● **Uit te voeren taak**: Pak de paginatekst over de TVL-subsidie weer op en schrijf verder na de laatste zin.

● **Paginatekst**:
Het College verklaart het beroep ongegrond.
Deze uitspraak is gedaan door mr. M.P. Glerum, in aanwezigheid van
mr. C.E.C.M. van Roosmalen, griffier. De beslissing is in het openbaar uitgesproken op 28 februari 2023.
M.P. Glerum C.E.C.M. van Roosmalen
BIJLAGE
Regeling subsidie vaste lasten financiering COVID-19 (TVL)
Artikel 1.1 (begripsbepalingen)
Omzet:opbrengst uit levering van goederen en diensten uit de onderneming, onder aftrek van kortingen en dergelijke en van over de omzet geheven belastingen;
Artikel 2.1.1. (verstrekking subsidie)
1. De minister verstrekt op aanvraag eenmalig een subsidie aan een getroffen MKB-onderneming om bij te dragen aan de financiering van de vaste lasten in de maanden oktober, november en december van 2020.
2. De subsidie wordt enkel verstrekt aan een MKB-onderneming:
a. waarvan het omzetverlies ten minste 30% bedraagt;
b. waarvan de uitkomst van de vermenigvuldiging van A en C ten minste € 3.000 bedraagt;
(…)
Artikel 2.1.2. (bepaling omzetverlies)
1. Het omzetverlies wordt berekend door het verschil tussen de omzet in de referentieperiode en de omzet in de subsidieperiode te bepalen en deze te delen door de omzet in de referentieperiode. De uitkomst van deze berekening wordt uitgedrukt in procenten.

● **Verstrekte gegevens**:
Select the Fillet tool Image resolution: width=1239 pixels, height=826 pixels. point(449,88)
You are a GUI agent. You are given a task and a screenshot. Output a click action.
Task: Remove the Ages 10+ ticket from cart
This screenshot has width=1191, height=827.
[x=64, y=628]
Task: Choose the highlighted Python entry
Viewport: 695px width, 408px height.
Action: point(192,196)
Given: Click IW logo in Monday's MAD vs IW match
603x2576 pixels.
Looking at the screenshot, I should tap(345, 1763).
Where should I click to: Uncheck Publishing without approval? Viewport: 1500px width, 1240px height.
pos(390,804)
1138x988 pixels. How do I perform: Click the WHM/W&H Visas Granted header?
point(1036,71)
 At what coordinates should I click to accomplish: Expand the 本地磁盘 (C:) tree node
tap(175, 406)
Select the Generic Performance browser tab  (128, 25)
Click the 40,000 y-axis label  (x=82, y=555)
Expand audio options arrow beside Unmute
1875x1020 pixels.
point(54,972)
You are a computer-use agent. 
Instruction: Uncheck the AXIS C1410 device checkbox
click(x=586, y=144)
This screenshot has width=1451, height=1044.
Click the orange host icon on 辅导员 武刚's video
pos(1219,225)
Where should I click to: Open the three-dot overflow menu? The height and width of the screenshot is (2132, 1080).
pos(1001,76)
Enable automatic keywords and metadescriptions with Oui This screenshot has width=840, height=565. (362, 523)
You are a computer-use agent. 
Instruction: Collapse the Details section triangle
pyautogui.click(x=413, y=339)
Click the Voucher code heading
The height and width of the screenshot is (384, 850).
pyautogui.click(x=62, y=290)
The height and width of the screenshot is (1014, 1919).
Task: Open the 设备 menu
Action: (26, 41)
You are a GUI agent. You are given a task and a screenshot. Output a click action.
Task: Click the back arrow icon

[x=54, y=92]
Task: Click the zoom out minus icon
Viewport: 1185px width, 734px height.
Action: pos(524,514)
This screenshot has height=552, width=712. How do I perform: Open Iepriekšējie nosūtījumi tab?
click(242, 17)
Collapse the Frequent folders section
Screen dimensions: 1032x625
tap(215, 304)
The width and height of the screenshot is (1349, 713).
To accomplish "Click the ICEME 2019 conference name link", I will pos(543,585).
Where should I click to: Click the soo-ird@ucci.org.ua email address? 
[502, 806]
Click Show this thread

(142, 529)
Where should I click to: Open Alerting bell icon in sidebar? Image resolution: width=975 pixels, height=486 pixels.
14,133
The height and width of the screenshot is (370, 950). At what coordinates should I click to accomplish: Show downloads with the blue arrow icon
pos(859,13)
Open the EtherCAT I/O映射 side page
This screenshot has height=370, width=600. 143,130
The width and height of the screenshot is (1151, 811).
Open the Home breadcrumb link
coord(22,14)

● **Resultaat**:
2. De omzet in de referentieperiode is de omzet in het vierde kalenderkwartaal van 2019.
(…)
4. De omzet in de subsidieperiode is de omzet in het vierde kalenderkwartaal van 2020.
5. Indien de getroffen MKB-onderneming omzetbelasting betaalt over het geheel van de bedragen op basis waarvan haar omzetverlies wordt berekend, wordt als de omzet van de onderneming beschouwd het bedrag ten aanzien waarvan zij aangifte doet voor de omzetbelasting, overeenkomstig het bepaalde bij en krachtens de Wet op de omzetbelasting 1968.
6. Voor andere getroffen MKB-ondernemingen dan de ondernemingen, bedoeld in het vijfde lid, is de omzet het bedrag van de omzet zoals dat op eenvoudige en duidelijke wijze blijkt uit de financiële administratie van de onderneming of uit een ander bewijsstuk.